I spread the papers in front of me and lean over them. If I pause here too long this town will grow vines around my legs and try to keep me. Too many people already know about this business. And talking about a business and actually creating one are two very different things. Time to get out of here. I pick up a pen and I start to plan.
Chapter 10
A text message pings on my phone while I’m sitting on my couch, combing through online product listings for lube. I’ve been making a list of keywords for when I create my own product listing but the distraction of my phone is a welcome relief. There are only so many times you can read the words “slick” and “arousal” before your eyes start to bleed.

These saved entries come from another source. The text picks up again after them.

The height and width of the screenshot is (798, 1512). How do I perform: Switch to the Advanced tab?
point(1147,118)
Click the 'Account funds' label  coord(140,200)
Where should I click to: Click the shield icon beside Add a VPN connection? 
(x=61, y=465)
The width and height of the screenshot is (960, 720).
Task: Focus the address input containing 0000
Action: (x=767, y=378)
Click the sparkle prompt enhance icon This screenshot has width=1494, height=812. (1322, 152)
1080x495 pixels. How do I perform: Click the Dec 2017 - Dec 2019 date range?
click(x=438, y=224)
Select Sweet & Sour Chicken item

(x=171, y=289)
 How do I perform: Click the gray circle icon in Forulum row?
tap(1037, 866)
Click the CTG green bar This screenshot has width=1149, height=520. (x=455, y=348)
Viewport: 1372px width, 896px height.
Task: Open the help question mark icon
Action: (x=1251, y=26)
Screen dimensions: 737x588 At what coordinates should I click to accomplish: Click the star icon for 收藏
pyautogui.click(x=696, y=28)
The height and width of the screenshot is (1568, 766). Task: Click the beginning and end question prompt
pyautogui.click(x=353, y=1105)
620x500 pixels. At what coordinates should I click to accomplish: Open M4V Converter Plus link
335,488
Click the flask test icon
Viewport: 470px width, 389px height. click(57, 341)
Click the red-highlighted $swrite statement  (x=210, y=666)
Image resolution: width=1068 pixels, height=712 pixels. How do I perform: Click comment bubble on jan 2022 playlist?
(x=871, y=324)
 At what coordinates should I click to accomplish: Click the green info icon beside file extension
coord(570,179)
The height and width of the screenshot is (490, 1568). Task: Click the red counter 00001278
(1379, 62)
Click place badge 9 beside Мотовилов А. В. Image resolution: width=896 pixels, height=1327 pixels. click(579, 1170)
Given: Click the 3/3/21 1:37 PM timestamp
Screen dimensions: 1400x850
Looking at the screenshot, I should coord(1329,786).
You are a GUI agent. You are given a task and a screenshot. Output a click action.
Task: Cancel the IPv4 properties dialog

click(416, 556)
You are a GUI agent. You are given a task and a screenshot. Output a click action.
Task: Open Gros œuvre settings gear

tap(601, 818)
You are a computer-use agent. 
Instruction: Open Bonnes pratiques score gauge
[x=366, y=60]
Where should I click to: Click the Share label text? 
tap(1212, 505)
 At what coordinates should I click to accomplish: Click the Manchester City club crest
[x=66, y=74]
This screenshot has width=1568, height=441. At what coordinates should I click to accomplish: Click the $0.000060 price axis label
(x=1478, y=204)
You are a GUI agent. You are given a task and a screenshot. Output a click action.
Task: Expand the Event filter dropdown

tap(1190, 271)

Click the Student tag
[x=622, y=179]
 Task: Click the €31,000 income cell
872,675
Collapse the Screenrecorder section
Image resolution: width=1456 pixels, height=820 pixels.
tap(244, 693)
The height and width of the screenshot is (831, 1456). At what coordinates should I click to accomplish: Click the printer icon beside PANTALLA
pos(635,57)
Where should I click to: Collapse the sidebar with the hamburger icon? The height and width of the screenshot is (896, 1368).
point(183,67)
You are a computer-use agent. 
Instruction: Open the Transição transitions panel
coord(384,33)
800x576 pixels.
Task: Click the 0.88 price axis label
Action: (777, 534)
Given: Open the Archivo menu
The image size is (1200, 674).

It’s been a week since I let Jackson in on my secret and I haven’t let myself think about anything other than work and my new business in that time. When I pause, even for a minute, it’s an invitation to start thinking about Matthew and all the ways I miss my old life, and it just sucks. The shittiest thing about this situation is that for all the hurt I’m feeling now, there were good parts about the time I spent with Matthew. He brought order to my life when everything else seemed to be splintering apart, and I loved him for that. Even now, after everything that’s happened, I know how important it was for me to have that stability in my life. If only he hadn’t broken the same stability by breaking my trust.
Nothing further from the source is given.